Trace elements and vitamins, named together micronutrients (MNs), are essential for human metabolism. Recent research has shown the importance of MNs in common pathologies, with significant deficiencies impacting the outcome.


This guideline aims to provide information for daily clinical nutrition practice regarding assessment of MN status, monitoring, and prescription. It proposes a consensus terminology, since many words are used imprecisely, resulting in confusion. This is particularly true for the words “deficiency”, “repletion”, “complement”, and “supplement”.

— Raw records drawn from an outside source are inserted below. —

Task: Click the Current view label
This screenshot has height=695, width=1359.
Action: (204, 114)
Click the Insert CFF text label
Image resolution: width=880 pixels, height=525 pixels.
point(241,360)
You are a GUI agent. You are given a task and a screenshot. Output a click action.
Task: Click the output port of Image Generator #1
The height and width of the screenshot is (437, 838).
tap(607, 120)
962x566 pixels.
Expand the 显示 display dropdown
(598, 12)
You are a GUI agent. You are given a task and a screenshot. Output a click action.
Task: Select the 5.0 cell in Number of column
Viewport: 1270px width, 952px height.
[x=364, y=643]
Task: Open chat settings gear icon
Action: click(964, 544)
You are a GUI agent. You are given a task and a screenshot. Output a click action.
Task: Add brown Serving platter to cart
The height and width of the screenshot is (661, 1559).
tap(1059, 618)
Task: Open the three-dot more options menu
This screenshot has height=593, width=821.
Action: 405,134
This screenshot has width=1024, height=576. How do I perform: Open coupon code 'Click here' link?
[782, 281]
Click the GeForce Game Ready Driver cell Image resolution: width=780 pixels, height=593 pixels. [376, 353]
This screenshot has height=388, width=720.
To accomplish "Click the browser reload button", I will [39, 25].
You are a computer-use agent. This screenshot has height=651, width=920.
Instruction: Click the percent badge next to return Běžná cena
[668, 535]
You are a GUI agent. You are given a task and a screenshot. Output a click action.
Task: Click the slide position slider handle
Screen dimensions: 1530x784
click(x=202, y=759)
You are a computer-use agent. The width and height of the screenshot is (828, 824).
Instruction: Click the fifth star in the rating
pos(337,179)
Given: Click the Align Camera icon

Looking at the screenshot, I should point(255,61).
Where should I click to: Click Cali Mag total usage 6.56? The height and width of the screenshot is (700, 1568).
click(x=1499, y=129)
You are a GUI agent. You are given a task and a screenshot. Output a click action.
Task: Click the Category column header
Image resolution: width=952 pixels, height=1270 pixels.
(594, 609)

The expert group attempted to apply the 2015 standard operating procedures (SOP) for ESPEN which focuses on disease. However, this approach could not be applied due to the multiple diseases requiring clinical nutrition resulting in one text for each MN, rather than for diseases. An extensive search of the literature was conducted in the databases Medline, PubMed, Cochrane, Google Scholar, and CINAHL. The search focused on physiological data, historical evidence (published before PubMed release in 1996), and observational and/or randomized trials. For each MN, the main functions, optimal analytical methods, impact of inflammation, potential toxicity, and provision during enteral or parenteral nutrition were addressed. The SOP wording was applied for strength of recommendations.


There was a limited number of interventional trials, preventing meta-analysis and leading to a low level of evidence. The recommendations underwent a consensus process, which resulted in a percentage of agreement (%): strong consensus required of >90% of votes. Altogether the guideline proposes sets of recommendations for 26 MNs, resulting in 170 single recommendations. Critical MNs were identified with deficiencies being present in numerous acute and chronic diseases. Monitoring and management strategies are proposed.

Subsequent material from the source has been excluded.